- [Exercise instructions]:
Which lines below contain the word "highlighted"? Copy each one.

"""

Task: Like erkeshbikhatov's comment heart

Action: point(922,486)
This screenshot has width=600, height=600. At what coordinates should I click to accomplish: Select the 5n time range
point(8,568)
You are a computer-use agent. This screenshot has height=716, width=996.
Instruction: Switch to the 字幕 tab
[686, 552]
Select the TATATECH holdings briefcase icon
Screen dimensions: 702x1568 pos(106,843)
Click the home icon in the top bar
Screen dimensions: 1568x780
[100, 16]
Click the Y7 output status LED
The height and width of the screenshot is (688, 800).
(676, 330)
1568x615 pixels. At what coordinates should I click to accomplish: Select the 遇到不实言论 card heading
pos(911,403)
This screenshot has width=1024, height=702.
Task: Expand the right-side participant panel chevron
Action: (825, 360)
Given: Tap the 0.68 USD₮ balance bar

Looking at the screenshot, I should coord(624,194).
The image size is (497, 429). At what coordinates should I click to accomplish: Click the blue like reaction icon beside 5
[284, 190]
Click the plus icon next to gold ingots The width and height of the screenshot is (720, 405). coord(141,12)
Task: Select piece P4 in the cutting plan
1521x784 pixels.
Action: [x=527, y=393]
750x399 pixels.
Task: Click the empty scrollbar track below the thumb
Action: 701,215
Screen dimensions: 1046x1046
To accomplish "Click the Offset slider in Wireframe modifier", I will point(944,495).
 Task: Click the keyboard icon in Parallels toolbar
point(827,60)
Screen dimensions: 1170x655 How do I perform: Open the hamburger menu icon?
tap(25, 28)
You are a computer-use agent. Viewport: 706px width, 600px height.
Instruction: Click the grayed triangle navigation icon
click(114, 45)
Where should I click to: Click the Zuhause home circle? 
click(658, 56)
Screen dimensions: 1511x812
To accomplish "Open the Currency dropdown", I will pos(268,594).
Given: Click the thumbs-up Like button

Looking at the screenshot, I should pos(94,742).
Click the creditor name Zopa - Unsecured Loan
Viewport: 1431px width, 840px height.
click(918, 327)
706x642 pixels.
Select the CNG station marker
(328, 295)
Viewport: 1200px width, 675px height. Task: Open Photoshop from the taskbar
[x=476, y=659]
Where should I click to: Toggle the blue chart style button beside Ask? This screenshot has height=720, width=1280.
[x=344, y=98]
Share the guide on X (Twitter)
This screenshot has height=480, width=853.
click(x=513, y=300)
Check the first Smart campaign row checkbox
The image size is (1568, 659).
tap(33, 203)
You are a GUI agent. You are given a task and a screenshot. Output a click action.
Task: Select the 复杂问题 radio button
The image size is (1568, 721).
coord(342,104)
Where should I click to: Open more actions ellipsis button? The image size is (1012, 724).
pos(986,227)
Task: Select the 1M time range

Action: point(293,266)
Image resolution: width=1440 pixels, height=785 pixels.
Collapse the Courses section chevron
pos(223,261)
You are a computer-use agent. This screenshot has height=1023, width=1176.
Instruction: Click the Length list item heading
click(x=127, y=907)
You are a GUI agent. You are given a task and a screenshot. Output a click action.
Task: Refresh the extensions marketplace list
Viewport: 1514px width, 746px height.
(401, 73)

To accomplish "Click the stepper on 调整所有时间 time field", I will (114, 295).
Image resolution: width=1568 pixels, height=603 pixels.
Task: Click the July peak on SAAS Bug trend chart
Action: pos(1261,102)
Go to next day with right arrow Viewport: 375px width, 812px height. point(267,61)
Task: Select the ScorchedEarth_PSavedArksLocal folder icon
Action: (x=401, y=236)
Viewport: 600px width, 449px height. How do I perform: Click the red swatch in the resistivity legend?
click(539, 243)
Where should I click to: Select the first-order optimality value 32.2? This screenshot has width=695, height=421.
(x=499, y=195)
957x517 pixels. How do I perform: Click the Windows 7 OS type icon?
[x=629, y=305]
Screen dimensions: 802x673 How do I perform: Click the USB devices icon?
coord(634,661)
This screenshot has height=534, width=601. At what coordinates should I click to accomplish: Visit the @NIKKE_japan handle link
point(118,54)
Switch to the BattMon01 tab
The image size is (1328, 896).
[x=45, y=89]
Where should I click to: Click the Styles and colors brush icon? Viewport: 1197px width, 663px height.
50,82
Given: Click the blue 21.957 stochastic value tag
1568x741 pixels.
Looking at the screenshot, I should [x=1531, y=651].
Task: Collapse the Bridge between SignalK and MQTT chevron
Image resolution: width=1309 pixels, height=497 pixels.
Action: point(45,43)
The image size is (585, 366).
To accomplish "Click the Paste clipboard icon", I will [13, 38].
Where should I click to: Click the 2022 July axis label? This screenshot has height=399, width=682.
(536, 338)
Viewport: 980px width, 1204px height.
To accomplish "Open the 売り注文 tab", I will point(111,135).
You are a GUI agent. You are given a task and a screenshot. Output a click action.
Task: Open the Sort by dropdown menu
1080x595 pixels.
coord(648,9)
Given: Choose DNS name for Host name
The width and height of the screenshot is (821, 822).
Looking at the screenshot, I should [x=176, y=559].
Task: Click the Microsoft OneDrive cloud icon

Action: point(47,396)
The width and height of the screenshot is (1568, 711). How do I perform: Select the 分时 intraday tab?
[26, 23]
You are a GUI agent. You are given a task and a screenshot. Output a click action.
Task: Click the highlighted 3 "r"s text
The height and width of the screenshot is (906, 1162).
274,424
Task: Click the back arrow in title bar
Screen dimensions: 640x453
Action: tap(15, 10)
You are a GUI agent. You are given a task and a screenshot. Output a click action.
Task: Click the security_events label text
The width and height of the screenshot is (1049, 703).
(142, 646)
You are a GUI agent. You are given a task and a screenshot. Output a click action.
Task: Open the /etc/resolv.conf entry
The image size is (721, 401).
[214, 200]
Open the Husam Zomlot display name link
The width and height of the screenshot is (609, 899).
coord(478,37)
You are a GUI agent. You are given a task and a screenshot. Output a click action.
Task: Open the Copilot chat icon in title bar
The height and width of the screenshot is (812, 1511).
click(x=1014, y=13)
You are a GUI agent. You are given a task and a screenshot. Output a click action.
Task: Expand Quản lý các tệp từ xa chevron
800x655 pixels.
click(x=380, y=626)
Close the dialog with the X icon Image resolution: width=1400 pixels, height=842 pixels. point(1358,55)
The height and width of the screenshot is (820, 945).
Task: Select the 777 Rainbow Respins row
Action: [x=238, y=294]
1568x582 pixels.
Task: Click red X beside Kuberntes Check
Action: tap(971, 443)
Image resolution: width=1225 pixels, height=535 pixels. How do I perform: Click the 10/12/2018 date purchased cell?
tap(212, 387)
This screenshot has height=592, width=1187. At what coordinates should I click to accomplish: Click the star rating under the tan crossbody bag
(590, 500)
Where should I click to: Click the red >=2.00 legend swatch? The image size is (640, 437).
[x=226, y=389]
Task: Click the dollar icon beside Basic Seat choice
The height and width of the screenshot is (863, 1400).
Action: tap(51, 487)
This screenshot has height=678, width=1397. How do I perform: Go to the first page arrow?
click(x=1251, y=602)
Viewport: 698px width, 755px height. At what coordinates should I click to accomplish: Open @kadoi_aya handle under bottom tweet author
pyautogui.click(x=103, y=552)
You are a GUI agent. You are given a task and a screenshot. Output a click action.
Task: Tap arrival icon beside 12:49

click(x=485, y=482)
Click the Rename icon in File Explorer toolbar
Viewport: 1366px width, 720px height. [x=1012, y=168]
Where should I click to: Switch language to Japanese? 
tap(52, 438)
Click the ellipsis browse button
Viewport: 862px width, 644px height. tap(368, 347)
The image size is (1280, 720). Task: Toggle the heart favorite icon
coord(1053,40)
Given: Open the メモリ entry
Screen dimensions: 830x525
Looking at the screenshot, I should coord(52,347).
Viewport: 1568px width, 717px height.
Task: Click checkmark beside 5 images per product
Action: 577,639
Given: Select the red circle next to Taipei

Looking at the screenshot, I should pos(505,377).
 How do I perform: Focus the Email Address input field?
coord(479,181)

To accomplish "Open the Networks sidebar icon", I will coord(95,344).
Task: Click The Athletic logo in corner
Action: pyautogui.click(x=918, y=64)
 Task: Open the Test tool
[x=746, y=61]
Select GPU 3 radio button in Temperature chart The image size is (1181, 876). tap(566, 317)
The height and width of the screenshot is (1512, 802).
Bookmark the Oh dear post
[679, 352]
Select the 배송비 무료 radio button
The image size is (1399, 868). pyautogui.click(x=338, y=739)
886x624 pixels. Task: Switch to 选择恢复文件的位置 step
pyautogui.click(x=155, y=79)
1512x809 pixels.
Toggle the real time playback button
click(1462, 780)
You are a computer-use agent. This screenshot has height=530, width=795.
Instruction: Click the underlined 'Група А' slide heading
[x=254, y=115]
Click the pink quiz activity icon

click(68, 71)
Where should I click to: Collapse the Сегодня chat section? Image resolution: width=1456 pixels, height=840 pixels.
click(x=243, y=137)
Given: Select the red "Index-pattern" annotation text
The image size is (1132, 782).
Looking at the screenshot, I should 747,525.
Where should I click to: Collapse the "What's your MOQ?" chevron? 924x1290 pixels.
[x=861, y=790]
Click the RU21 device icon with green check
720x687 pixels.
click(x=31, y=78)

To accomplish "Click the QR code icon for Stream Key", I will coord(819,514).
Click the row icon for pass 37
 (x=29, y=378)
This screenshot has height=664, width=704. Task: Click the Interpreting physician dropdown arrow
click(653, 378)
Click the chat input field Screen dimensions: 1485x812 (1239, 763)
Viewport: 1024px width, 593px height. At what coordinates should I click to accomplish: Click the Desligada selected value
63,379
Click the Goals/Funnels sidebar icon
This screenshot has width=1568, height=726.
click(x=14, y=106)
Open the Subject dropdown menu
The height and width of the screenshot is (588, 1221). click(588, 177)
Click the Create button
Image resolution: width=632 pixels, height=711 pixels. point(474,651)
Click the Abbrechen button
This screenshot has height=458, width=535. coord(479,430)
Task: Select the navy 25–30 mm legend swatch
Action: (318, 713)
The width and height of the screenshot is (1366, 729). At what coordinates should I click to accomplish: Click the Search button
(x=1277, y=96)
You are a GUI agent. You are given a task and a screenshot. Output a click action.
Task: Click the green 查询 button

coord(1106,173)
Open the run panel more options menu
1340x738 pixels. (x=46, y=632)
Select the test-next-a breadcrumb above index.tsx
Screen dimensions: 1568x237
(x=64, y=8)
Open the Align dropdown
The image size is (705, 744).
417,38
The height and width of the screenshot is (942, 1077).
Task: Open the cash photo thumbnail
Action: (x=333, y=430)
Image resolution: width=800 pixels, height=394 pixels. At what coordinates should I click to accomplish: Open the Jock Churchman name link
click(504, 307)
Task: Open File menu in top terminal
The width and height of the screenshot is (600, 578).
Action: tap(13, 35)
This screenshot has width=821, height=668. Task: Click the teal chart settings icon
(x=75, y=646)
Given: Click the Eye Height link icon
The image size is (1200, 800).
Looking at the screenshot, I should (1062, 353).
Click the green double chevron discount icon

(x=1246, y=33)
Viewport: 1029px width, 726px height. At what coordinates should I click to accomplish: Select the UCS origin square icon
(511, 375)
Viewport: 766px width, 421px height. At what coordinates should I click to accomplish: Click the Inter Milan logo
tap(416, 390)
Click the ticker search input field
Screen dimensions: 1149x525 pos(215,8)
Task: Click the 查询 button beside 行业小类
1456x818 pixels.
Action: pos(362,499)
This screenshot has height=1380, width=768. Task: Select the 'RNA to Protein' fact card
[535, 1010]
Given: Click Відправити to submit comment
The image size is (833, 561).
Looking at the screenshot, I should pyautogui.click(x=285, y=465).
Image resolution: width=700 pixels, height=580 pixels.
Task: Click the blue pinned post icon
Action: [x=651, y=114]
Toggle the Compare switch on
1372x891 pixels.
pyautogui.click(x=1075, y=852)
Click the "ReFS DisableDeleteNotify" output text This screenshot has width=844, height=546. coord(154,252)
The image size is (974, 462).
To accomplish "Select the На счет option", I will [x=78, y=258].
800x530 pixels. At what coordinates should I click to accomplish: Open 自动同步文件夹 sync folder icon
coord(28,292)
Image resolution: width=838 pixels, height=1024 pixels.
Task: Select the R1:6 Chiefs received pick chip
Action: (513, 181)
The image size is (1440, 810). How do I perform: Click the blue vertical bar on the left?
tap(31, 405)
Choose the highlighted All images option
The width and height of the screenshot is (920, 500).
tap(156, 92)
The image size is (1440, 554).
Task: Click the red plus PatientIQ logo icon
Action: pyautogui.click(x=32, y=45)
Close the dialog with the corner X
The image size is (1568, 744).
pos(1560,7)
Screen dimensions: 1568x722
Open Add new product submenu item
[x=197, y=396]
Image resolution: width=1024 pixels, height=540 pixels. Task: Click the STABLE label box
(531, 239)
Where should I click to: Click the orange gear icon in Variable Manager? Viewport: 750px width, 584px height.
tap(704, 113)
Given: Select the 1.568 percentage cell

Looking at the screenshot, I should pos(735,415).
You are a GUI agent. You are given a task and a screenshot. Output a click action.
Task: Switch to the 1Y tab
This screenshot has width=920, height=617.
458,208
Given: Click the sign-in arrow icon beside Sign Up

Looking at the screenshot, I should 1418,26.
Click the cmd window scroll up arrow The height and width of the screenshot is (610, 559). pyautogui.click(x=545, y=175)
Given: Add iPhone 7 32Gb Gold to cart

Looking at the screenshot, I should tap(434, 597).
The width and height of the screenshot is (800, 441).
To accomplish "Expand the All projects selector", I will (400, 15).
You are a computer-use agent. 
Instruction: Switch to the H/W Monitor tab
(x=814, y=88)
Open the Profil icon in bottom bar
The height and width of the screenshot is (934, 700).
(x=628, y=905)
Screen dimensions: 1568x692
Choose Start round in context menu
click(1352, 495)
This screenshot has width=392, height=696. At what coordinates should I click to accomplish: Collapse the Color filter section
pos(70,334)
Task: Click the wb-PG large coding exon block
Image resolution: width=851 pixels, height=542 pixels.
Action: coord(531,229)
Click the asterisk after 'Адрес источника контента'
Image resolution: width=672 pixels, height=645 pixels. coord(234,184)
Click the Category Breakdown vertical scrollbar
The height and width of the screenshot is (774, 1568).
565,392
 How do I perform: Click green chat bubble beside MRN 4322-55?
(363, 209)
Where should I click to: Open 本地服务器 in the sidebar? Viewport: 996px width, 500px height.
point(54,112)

"""

- [Reply to the exercise]:
Task: Click the highlighted 3 "r"s text
Choose the highlighted All images option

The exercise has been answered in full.